İnsan Hakları Derneği (İHD) Van Şubesi, düzenlediği basın toplantısıyla kentte yaşanan 6 aylık hak ihlalleri raporunu açıkladı. Rapor öncesi kısa bir açıklama yapan İHD Şube Başkanı Murat Melet, ihlallerinde yaşanan artışın temel nedeninin çözülmeyen Kürt sorunu olduğunu söyledi. Van’da batan mülteci teknesini hatırlatan Melet, bu ölümlerin temel nedeninin güvenlik zafiyeti olduğunu belirten Melet, dünyada mültecilerin artık pazarlık haline getirildiğini ve bu politikalar sonucu insanların hayatlarını kaybettiğini ifade etti.
‘Tek adam rejimi’
Raporu okuyan İHD Van Şube Yöneticisi Kasım Kalkan, 2020 yılının “tek adam” yönetiminin gün geçtikçe kendisini daha da kurumsallaştırdığı, OHAL uygulamalarının kalıcı ve yoğun şiddet içerikli bir hale geldiği, kadına yönelik şiddetin tırmanış gösterdiği, basına ve düşünce özgürlüğüne çeşitli kısıtlamalar getirildiği, çatışmalı ortamın devam ettiği bir yıl olduğunu belirtti. Kalkan, bölgede devam eden savaş ve çatışma ortamının başta yaşam hakkı olmak üzere bireysel ve kolektif tüm hakların kullanılmasının önündeki en büyük engel olduğunun altını çizdi.
‘İfade özgürlüğü’
Demokrasi ve özgürlüklerin ağır yara aldığı konuların başında seçme ve seçilme hakkına yönelik hukukla bağdaşmayan, yasaklayıcı uygulamalar geldiğine işaret eden Kalkan, “OHAL döneminde tutuklanan ve bir kısmı hala tutuklu bulunan DBP’li belediye eş başkanlarının yerine kayyım atamaları bu yıl da devam etmiş, daha da ötesi seçmenin iradesiyle seçilmişlerin kendi görev alanlarına dahi alınmayarak, hukuk dışılık perçinlenmiş ve anti demokratik, keyfi birçok uygulamaya tanıklık ettik, tanıklık etmeye devam ediyoruz. Bölgemizde 2020 yılının ilk altı ayında, işkence ve kötü muamele, hapishanelerdeki ihlaller, toplanma ve gösteri hakkına yönelik yasaklar ve müdahaleler, düşünce ve ifade özgürlüğü, basın özgürlüğü, kadına ve çocuklara yönelik şiddet, ekonomik ve sosyal haklardaki kayıplar gibi pek çok değişik ve kategorik konularda ihlaller açığa çıkmıştır” dedi.

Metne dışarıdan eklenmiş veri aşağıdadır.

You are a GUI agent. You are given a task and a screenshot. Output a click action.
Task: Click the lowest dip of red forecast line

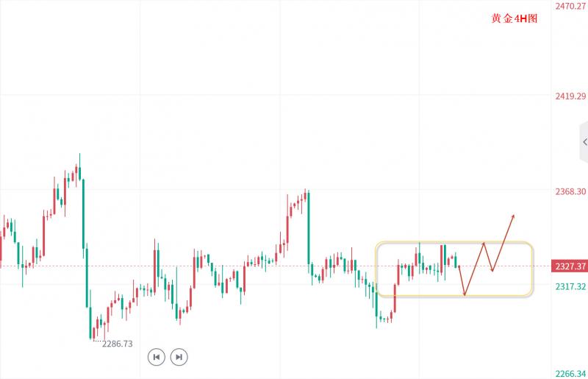point(465,295)
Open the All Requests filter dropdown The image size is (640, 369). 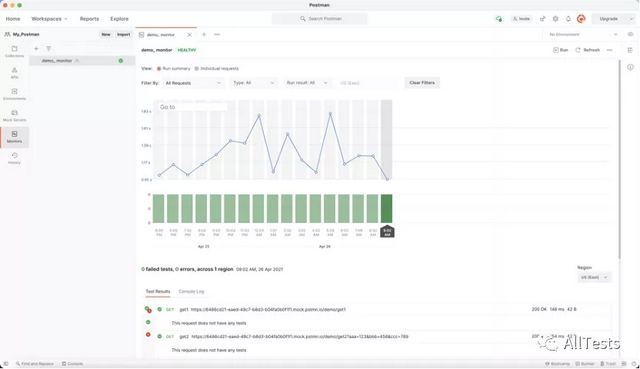coord(193,83)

‘Cezaevi ve hak ihlalleri’
Yılın ilk 6 ayında 175 eve baskın yapıldığını, ikisi çocuk olmak üzere 199 kişinin gözaltına alındığı, 35 kişinin ise tutuklandığı verilerini paylaşan Kalkan, “Hapishanelerde sağlık hakkı, kötü muamele, disiplin soruşturmaları, tecrit etme, haberleşme, iletişim, aile görüşü haklarının kısıtlanması gibi ihlaller tespit edilmiştir. Hapishanelerdeki mahpusların mektup aracılığıyla ya da yakınlarının şubemize bizzat yaptıkları başvurularda, tek kişilik hücrelerde tecrit etme, kelepçeli tedavi, hastane ve revire çıkarılmama gibi mağduriyetler olduğunu ifade etmişlerdir. Özellikle de sağlık hakkı ihlalinin bu süreçte yoğun bir şikâyet konusu olduğunu, hapishanelerde kişiye özgü uygulamaların, insan hakları anlayışı ve insancıl hukukla bağdaşmayan bir durum haline geldiğini ifade etmek istiyoruz.” diye konuştu.
‘Mülteciler’
Ülkeler arasında bir pazarlık konusu haline getirilen mülteci sorununun da artarak devam ettiğine dikkat çeken Kalkan, “Van Gölü’nde göçmenleri taşıyan bir tekne batmış, elde ettiğimiz verilere göre de 62 kişinin cenazesine ulaşılmıştır. Uluslararası antlaşmaların gerekliliklerinin yerine getirilmemesi ve yazı dilinin pratik diline dönüştürülmemesi birçok can kaybına yol açmaktadır. Türkiye’nin 1951 Mültecilerin Hukuki Statüsüne İlişkin sözleşmesine ‘çekinceli’ taraflılığı, sığınmacıları verdikleri zorlu hayat mücadelelerinde ne yazık ki güvencesiz bırakmıştır. Yine 1967 Protokolü’ndeki sığınma hakkını tanımaya ilişkin gerekçelerin değerlendirilmesinin taraf ulus devletlere bırakılması beraberinde büyük hak ihlallerini de getirmektedir. Böylelikle diyebiliriz ki insanların yaşamları ulus-devletlerin insafına terk edilmiştir” diye belirtti.
‘Kadına yönelik şiddet’
Kadına yönelik şiddet ve kadın cinayetlerinde caydırıcı tedbirlerin alınmamasının halen gündemdeki yerini koruduğuna değinen Kalkan, şöyle devam etti: “Bırakalım yeni tedbirlerin alınmasını, 11 Mayıs 2011’de İstanbul’da imzaya açılan ve Türkiye dâhil 20 Avrupa Konseyi üyesi ülkenin imzaladığı İstanbul Sözleşmesi’nin iptali mevcut iktidar tarafından gündeme getiriliyor. Her gün bir diğerini aratmayacak düzeyde yaşanan kadın cinayetlerinin yaşandığı şu süreçlerde İstanbul Sözleşmesi’ne ilişkin bu tutumların tutarlı ve insani hiçbir tarafı yoktur.”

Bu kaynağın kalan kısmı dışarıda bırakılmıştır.